Italian Scientists Develop a Rechargeable Battery from Food

Italian Scientists Develop a Rechargeable Battery from Food

Scientists at the Italian Institute of Technology have developed a rechargeable battery that has been made completely from edible substances. The battery can break up safely in the stomach once it is done with its job.

The prototype device outlined in a new study published in Advanced Materials operates at 0.65 volts and provides a current of 48 microamperes for 12 minutes – enough to power tiny electronics. Its future potential uses range from edible circuits and sensors that can monitor health conditions to the powering of sensors for monitoring food storage conditions. “Moreover, given the level of safety of these batteries, they could be used in children’s toys, where there is a high risk of ingestion,” said Mario Caironi, senior author and molecular electronics researcher at the Italian Institute of Technology.

The rechargeable battery has vitamin riboflavin for the battery’s anode (the negative end), supplement quercetin as cathode (the positive end), electrolyte (which generates the electrical charge) made from a water-based solution, and separator (which prevents short circuits) made from nori, the seaweed used at sushi restaurants. Activated charcoal, often used to treat poisonings, is included to increase electrical conductivity.
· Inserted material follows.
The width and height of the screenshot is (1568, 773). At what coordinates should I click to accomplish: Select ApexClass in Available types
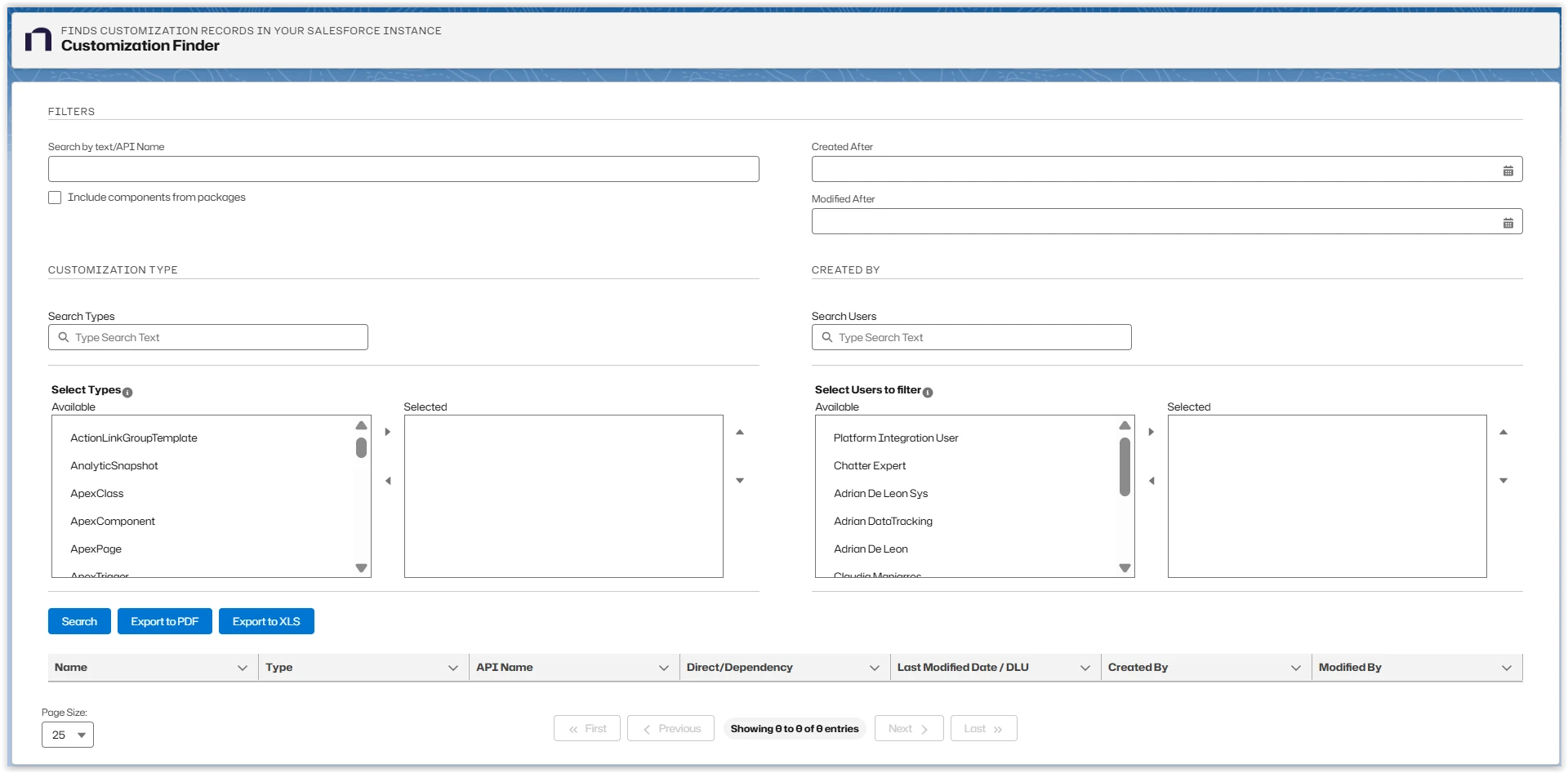[97, 494]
The external contacts that transfer the electricity to another device are made of beeswax, connected to food-grade decorative gold.

The prototype that maintains its charge well over dozens of cycles needs to be outside the body to be recharged. “While our edible batteries won’t power electric cars, they are proof that batteries can be made from safer materials than current Li-ion batteries,” says study coauthor, Ivan Ilic, a sustainable energy storage scientist from the Italian Institute of Technology.